** Opening Input block **
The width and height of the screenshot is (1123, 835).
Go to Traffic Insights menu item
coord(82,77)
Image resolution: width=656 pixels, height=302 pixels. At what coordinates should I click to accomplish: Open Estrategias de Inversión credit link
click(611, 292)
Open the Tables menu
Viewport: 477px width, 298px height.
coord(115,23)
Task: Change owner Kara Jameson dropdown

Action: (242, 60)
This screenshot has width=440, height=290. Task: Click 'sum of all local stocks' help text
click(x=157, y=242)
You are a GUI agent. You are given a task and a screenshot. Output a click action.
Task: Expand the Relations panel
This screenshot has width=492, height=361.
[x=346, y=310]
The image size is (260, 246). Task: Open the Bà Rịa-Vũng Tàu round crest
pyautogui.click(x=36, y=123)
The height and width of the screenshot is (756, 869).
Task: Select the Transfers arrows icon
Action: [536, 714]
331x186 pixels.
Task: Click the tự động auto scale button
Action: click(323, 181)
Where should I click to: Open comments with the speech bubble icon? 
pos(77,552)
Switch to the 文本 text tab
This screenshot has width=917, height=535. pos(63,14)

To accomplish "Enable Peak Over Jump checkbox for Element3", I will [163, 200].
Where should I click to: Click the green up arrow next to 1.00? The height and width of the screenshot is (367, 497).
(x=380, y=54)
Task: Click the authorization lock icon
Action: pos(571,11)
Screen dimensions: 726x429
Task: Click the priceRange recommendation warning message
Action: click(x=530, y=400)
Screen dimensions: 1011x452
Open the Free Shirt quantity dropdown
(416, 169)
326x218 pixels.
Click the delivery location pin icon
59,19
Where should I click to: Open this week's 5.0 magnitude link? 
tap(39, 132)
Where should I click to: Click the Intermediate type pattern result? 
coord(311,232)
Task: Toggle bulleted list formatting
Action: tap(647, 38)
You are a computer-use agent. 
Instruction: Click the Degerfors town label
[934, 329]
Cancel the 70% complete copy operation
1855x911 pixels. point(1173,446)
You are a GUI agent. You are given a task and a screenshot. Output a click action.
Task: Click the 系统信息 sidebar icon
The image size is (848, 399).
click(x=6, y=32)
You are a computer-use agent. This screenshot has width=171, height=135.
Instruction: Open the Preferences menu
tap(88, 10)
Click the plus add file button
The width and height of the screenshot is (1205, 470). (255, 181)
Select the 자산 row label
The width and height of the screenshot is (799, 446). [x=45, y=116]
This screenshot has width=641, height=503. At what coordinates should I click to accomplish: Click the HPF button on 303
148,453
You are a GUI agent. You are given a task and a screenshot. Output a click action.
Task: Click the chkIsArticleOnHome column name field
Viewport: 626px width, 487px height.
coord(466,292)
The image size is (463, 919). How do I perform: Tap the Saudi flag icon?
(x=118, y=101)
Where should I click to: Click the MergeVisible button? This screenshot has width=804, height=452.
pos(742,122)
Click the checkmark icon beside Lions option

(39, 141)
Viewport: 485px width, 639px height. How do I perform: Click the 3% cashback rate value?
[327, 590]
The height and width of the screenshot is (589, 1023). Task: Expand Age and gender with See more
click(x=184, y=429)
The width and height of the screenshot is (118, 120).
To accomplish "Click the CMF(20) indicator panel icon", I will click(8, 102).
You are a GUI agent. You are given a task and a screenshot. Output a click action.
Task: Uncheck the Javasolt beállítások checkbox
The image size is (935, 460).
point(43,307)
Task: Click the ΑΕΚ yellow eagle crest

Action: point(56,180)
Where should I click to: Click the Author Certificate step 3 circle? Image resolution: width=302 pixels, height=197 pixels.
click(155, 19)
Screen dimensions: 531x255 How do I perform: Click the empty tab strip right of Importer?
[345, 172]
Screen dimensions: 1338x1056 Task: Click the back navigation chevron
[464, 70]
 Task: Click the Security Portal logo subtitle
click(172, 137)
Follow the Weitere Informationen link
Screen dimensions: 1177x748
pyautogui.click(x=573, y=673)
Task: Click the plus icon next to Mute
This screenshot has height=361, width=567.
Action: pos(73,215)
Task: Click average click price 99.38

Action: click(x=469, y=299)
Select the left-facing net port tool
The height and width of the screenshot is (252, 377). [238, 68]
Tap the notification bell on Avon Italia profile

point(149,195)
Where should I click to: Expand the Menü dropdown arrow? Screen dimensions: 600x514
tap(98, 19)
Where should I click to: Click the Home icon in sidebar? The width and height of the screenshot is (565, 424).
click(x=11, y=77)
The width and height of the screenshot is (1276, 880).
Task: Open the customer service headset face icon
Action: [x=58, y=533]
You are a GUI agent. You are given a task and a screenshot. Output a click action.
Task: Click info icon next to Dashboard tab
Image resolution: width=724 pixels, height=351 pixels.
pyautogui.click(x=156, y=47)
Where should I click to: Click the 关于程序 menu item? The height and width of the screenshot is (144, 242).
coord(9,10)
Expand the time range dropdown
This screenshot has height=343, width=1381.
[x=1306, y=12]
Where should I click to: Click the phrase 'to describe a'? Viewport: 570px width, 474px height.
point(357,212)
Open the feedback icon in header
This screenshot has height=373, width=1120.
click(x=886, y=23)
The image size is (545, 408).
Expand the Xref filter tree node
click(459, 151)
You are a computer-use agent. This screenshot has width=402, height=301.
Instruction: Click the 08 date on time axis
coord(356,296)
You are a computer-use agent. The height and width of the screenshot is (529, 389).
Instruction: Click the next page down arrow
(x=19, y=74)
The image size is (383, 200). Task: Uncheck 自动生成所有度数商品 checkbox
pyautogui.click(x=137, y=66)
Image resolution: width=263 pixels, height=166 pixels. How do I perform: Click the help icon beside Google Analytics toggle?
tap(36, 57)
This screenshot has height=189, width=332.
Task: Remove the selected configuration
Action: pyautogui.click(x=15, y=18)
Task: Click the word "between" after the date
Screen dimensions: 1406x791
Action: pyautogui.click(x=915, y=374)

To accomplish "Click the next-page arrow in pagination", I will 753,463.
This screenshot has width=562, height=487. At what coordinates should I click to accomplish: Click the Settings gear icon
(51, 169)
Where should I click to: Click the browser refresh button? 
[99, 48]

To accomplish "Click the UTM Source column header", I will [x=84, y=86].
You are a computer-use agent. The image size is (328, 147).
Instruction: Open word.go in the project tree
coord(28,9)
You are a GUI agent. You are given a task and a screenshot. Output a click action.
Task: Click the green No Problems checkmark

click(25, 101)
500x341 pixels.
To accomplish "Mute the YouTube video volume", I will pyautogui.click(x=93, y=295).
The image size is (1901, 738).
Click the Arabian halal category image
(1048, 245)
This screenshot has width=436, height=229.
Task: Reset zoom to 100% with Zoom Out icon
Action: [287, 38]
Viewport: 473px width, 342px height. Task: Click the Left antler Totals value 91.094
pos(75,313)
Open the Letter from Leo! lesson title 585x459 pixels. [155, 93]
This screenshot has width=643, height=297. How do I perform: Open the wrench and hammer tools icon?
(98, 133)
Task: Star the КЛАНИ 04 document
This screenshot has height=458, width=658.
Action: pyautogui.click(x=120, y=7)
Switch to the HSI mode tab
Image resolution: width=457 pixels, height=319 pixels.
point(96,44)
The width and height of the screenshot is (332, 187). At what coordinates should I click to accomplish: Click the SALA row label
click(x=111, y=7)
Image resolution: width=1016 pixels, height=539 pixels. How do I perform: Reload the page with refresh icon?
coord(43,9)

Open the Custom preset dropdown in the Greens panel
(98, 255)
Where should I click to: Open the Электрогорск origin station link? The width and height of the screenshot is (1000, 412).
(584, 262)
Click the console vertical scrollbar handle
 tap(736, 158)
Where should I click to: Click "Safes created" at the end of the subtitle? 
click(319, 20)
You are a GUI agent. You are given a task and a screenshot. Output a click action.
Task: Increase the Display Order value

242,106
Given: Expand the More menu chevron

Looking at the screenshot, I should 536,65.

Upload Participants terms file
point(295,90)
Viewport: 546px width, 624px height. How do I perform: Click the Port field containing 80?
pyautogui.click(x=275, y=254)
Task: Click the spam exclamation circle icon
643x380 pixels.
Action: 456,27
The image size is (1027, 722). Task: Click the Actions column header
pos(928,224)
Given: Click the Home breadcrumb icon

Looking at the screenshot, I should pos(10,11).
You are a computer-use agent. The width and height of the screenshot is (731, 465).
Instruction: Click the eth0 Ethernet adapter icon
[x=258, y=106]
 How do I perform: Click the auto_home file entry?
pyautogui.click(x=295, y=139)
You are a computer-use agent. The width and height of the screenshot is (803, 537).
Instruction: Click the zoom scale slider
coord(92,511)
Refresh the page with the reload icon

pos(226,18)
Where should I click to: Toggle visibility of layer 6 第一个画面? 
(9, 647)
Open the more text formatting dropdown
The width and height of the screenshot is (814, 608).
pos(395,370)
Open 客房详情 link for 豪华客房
** Closing Input block **
## Task prompt
Please output the line that contains "Where should I click to: Toggle" and every line after it in the entries above, exactly, and nothing more.

## Exercise result
Where should I click to: Toggle visibility of layer 6 第一个画面? 
(9, 647)
Open the more text formatting dropdown
The width and height of the screenshot is (814, 608).
pos(395,370)
Open 客房详情 link for 豪华客房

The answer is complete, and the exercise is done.